The historical relationship that exists, since their origins, between Nature and Architecture, has characterized and influenced, in different ways, all architectural styles. Central to this subject is not the mere mimesis of the form, but rather as Heidegger stated, the understanding of nature “as an organized set of computable forces”(Heidegger, 1986). Technological developments give new impetus to this field of research providing new techniques to analyze form and morphogenesis.

“Nature offers not forms but processes to think about form” (Neri Oxmann, 2010) and it is in this sense that architectural and digital morphogenesis became central for contemporary designers.With the windward of digital representation, the algorithm becomes a tool to configure new processes. The algorithm of the line (Rubertis, 1994), which is at the foundation of canonical representation, in the digital realm is replaced by an algorithm that, in principle, can construct “any conceivable network of relations between a given set of element attributes” (Schumacher, 2011).

The vision proposed reveals an interpretation of the contemporary architectural thought, that is gradually moving away from the typological classification of the Modern by looking at self-formation processes in nature (Tedeschi, 2014). Architecture, like Nature, is a network of relationship encompassing countless data and interrelations. In most cases, the level of complexity shown by contemporary architecture is larger than the ability of designers to understand and predict them. However, by the use of digital design tools, the designer can effectively handle heterogeneous information and complex associative rules.

Starting from

the 1990’s shift has been noticed in the way avant-garde architects have used new technologies of evolutionary biology to address or depict the increased complexity that is noticed in today’s architecture (Fausolaki, 2007). “Adaptive capacity or adaptation is a key ambition of the contemporary avant-garde trend that might suggest a comparison with natural organic systems. (Schumacher, 2006)

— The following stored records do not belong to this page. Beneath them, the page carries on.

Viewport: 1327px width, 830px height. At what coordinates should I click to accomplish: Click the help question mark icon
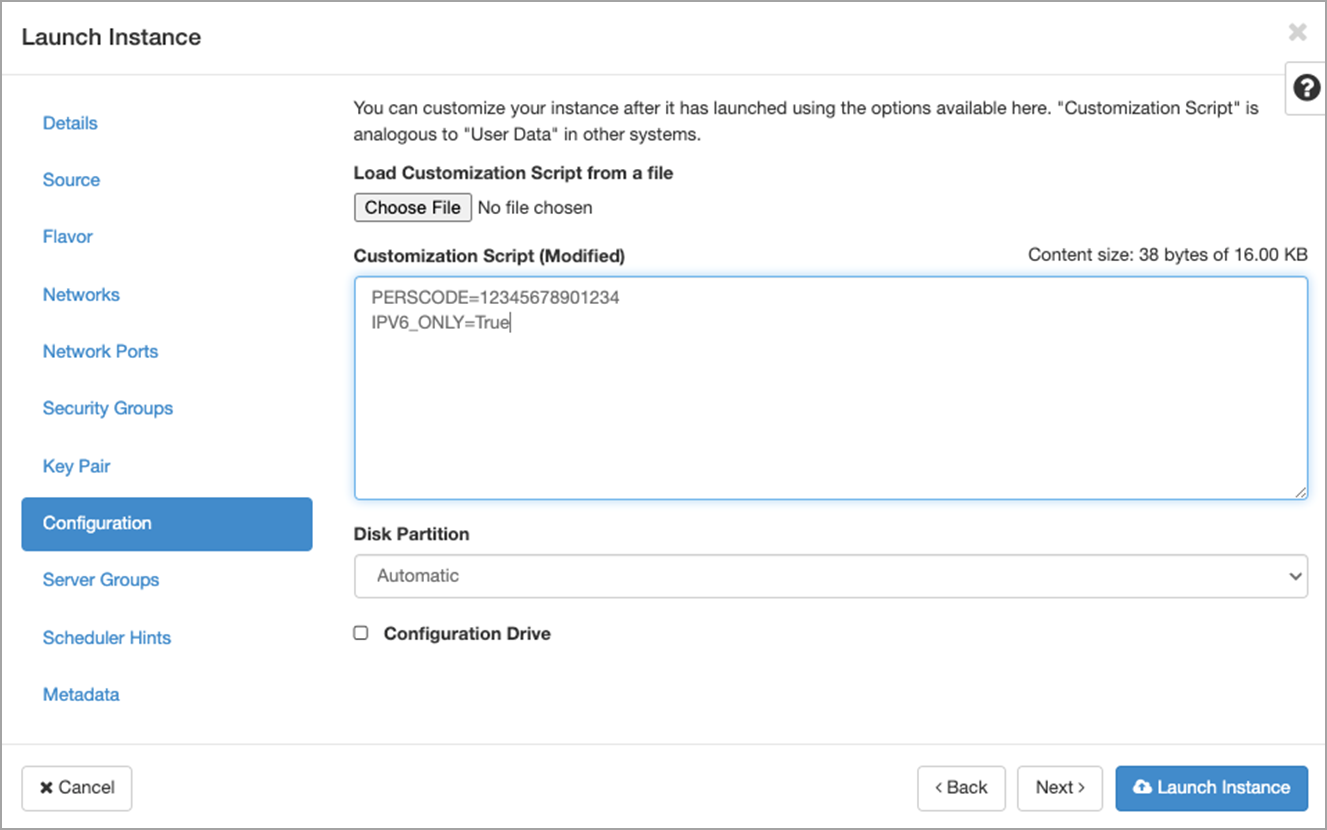tap(1306, 88)
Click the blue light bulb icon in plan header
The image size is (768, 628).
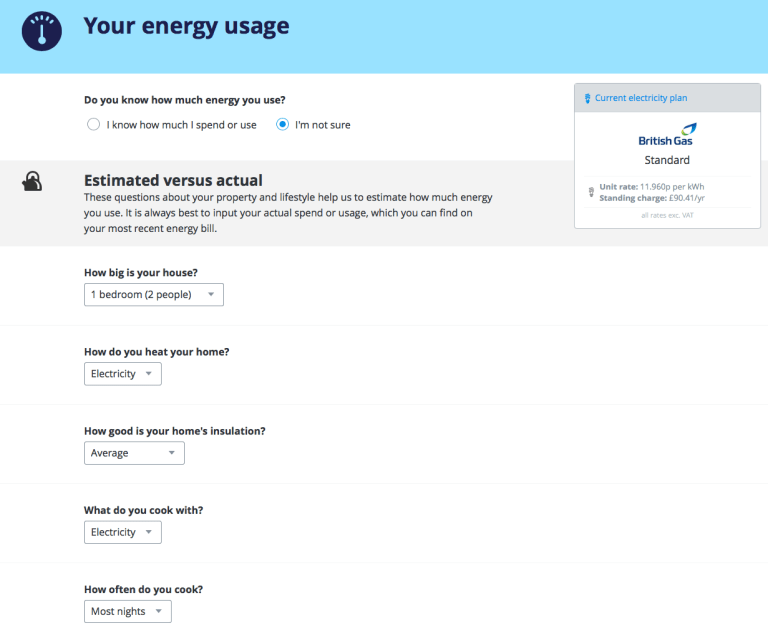click(x=587, y=98)
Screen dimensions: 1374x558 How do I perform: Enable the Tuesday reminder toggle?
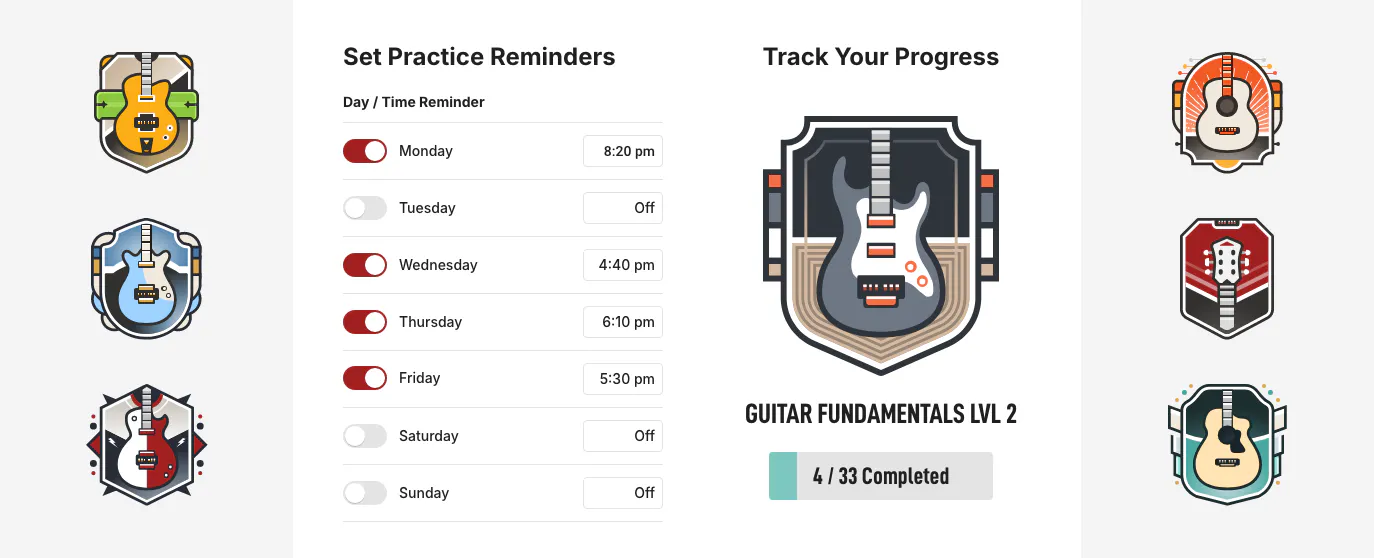click(x=365, y=208)
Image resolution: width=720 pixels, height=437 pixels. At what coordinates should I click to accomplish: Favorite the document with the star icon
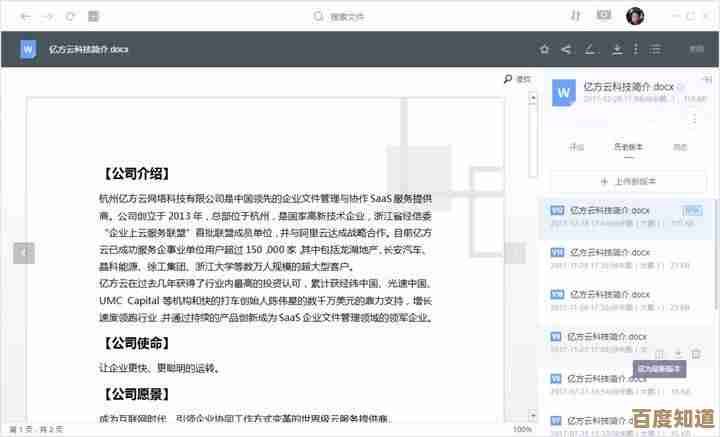pos(544,49)
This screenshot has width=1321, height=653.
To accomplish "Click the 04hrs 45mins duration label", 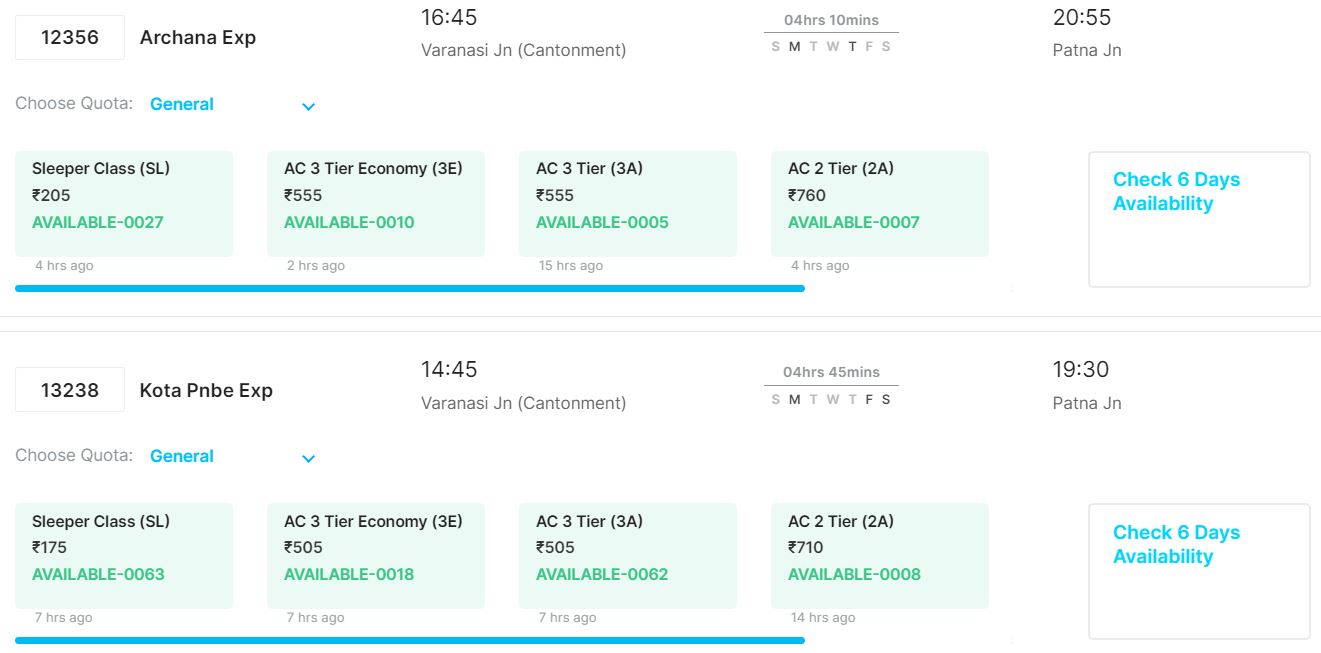I will point(831,372).
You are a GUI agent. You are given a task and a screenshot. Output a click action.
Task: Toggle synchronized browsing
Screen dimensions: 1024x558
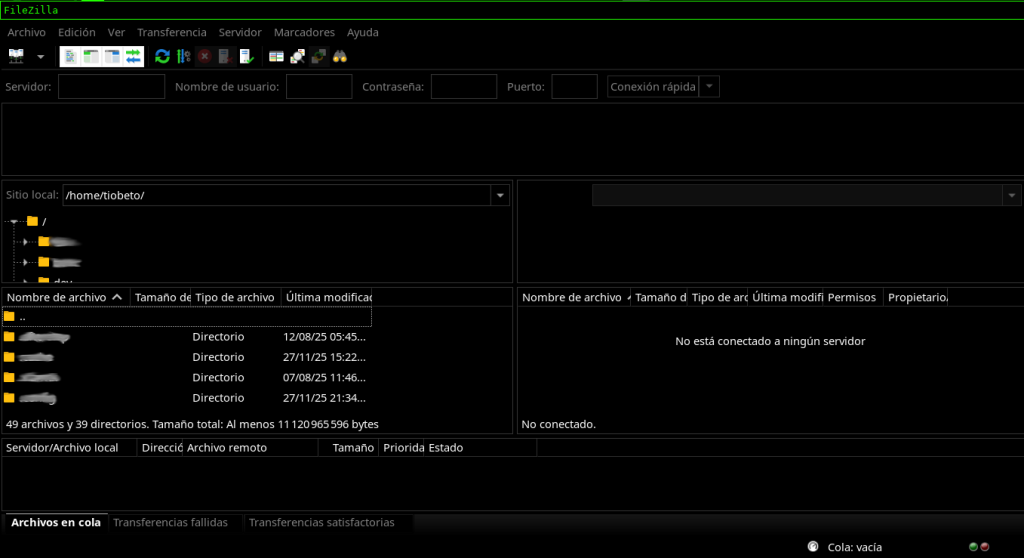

As theorized by Charles Darwin, the evolutionary process, despite the complexity and efficiency that generates in living systems, is simple enough to be translated into an algorithm. Since, in the late 60’s, Ingo Rechenberg and his colleagues applied for the first time the Genetic Algorithms to aerodynamic wing design (Rechenberg, 1973), several designers mainly in the field of engineering started to use these powerful fitness-based tools to solve complex design problems.

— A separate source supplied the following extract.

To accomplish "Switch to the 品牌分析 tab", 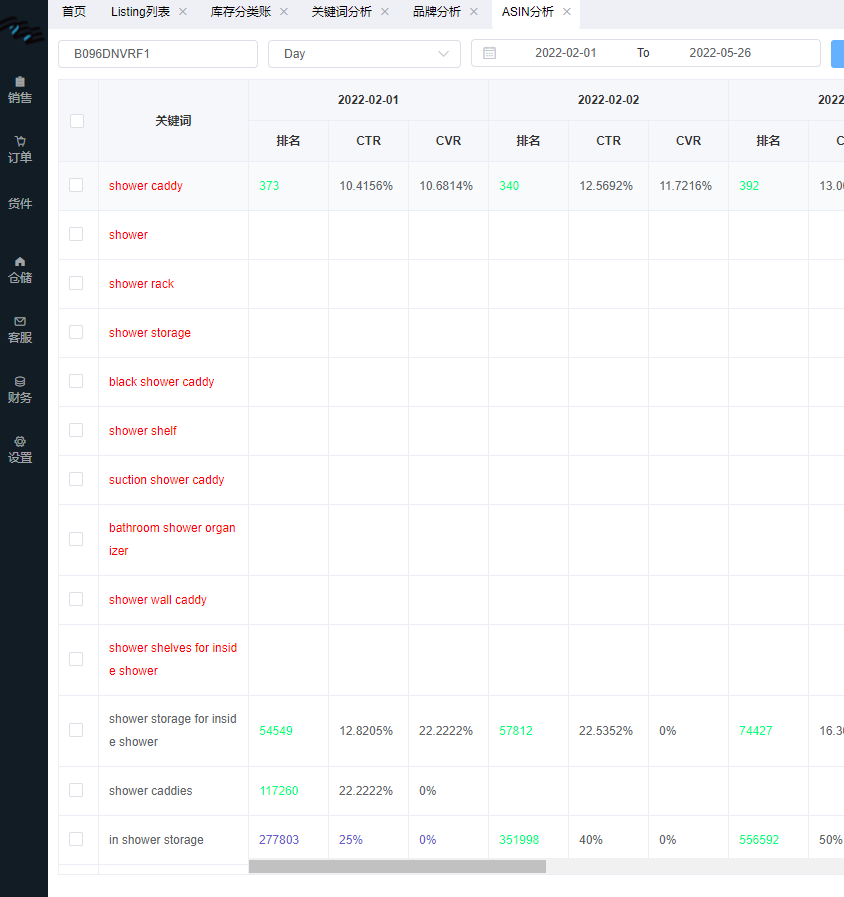I will click(437, 12).
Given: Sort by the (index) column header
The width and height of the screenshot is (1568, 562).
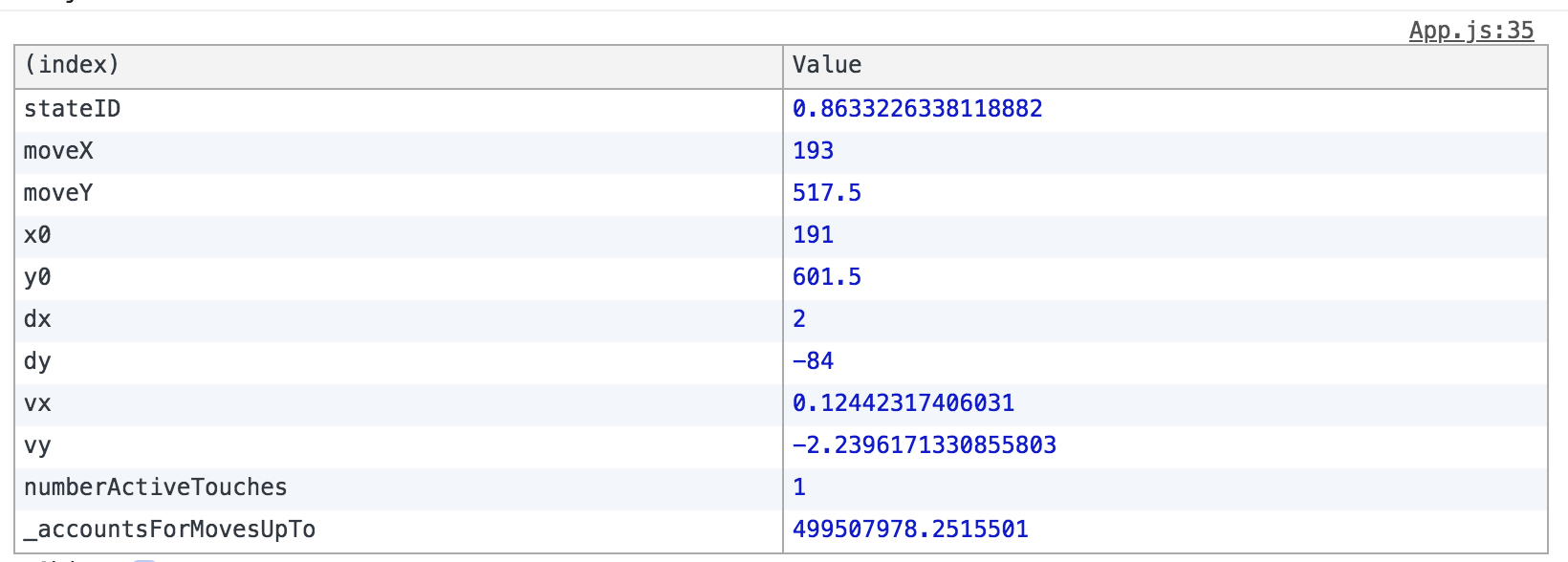Looking at the screenshot, I should coord(72,65).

This research deepens the possibility to design, through generative systems and evolutionary principles, an architectural model able to adapt to different contexts and conditions, providing different solutions as the result of the interaction with the surrounding environment. In this sense, crucial is the idea to design rather a unique architectural solution, a generative model, characterized by diversity and adaptation.

This approach to design is made possible only by a new industrial model based on modern Computer Aided Manufacturing techniques. Indeed while generative systems allow the designer to visualize thousands of design options, the assembly line allows creating thousand of variations of the same product. Developing a direct link between what can be designed, and what can be built, it is possible to go beyond the limitations imposed by mass-production, reaching, like in automobile and aeronautics industries, a design-driven manufacture process that provides the designer with a high degree of freedom.